El presidente de Venezuela, Nicolás Maduro, anunció el establecimiento de regulaciones a la venta de combustible -el más barato del mundo- durante un congreso del partido de gobierno que debate flexibilizar los rígidos controles sobre la economía para superar la severa crisis que atraviesa ese país.

Maduro señaló que los actuales precios del combustible en Venezuela no cubren los costos de producción y alientan el contrabando, por lo que propuso regularizar su venta a través de la tarjeta electrónica que da acceso a los subsidios del Estado.

"La gasolina, decir que se regala es poco, pagamos por echarla (...), tenemos que ir a un uso racional (...) y esto va a impactar cambios en todo el transporte automotor", señaló el sucesor del fallecido Hugo Chávez durante el foro del Partido Socialista Unido de Venezuela ( PSUV).

Para lograr ese objetivo, Maduro dijo que entre el 3 y el 5 de agosto se realizará un censo -a través del carnet de la patria- a "todo el que tenga un vehículo". Venezuela tiene la nafta más barata del mundo: con un dólar se pueden pagar más de tres millones de litros y el gobierno nacional denunció la existencia de mafias que la contrabandean hacia otros países.

El próximo 20 de agosto se eliminarán cinco ceros a la moneda -dos más de lo previsto- y saldrá un nuevo cono monetario, en medio de una inflación que según el FMI podría llegar a 1.000.000% este año.

Analistas consideran que esa distorsión hace muy probable que el gobierno se vea obligado a ajustar hacia arriba los precios de los combustibles.

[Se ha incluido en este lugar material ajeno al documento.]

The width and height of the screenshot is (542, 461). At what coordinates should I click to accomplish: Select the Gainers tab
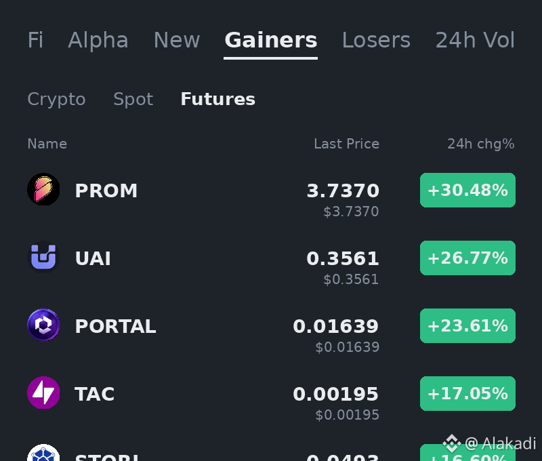tap(270, 40)
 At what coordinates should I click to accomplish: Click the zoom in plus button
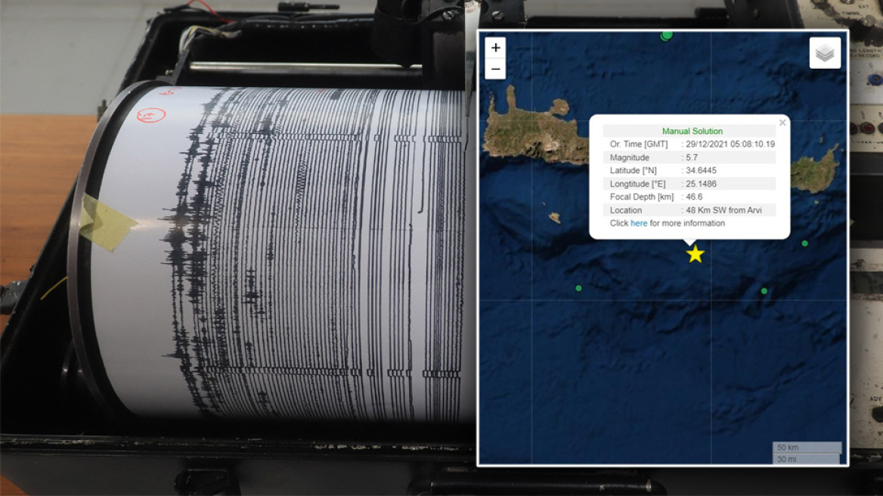point(495,48)
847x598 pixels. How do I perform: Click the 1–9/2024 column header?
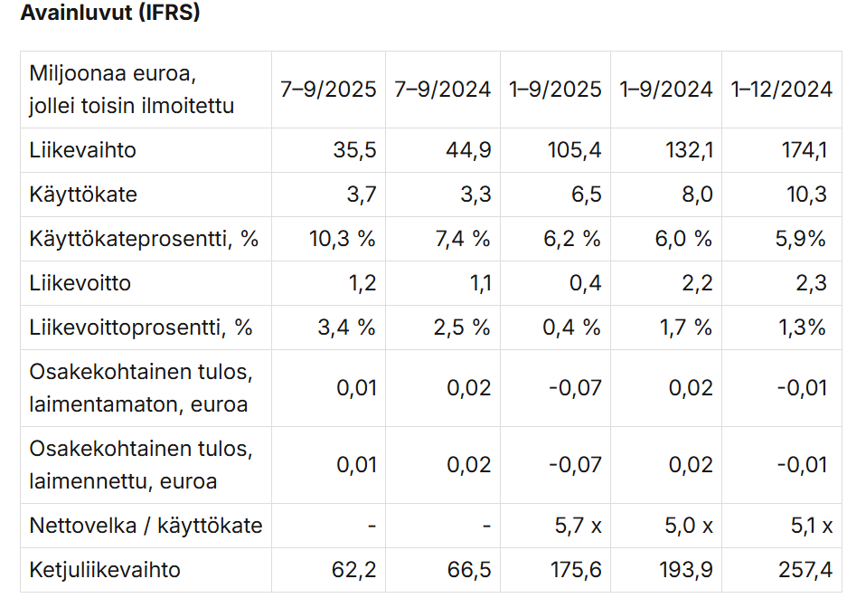[x=666, y=90]
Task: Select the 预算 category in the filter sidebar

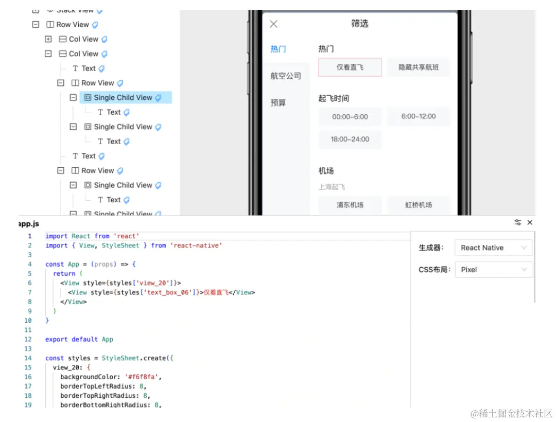Action: click(x=277, y=102)
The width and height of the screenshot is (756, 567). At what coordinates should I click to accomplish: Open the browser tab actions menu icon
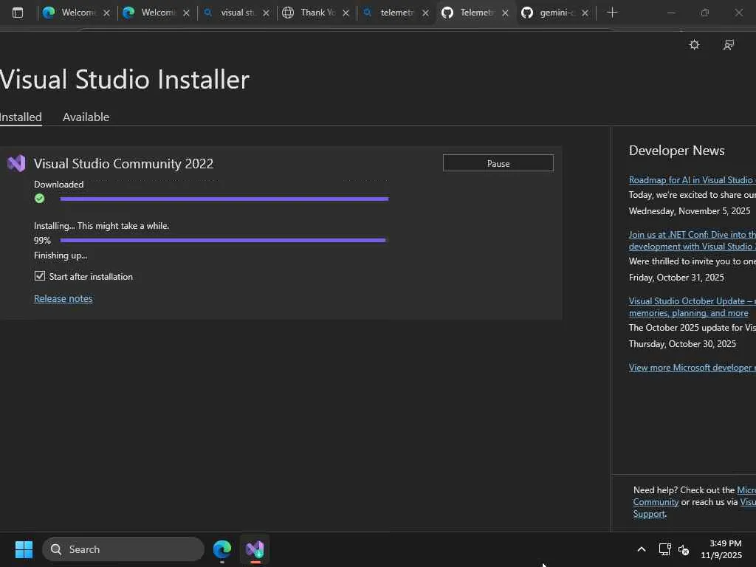click(18, 13)
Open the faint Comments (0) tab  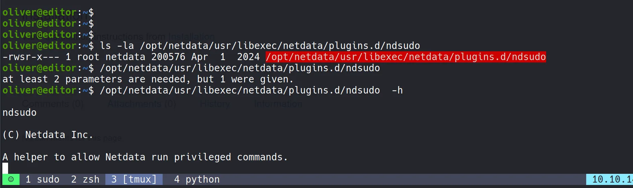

El aumento de la nafta es un tema tabú en el país petrolero. El 17 de febrero de 2016, Maduro lo subió por primera vez en dos décadas a 1 bolívar por litro.

En el foro, que a petición del presidente se extenderá hasta el 30 de agosto, se debate la posible eliminación de controles a la economía, que según analistas generaron la grave crisis que disparó la pobreza y empujó a cientos de miles a emigrar.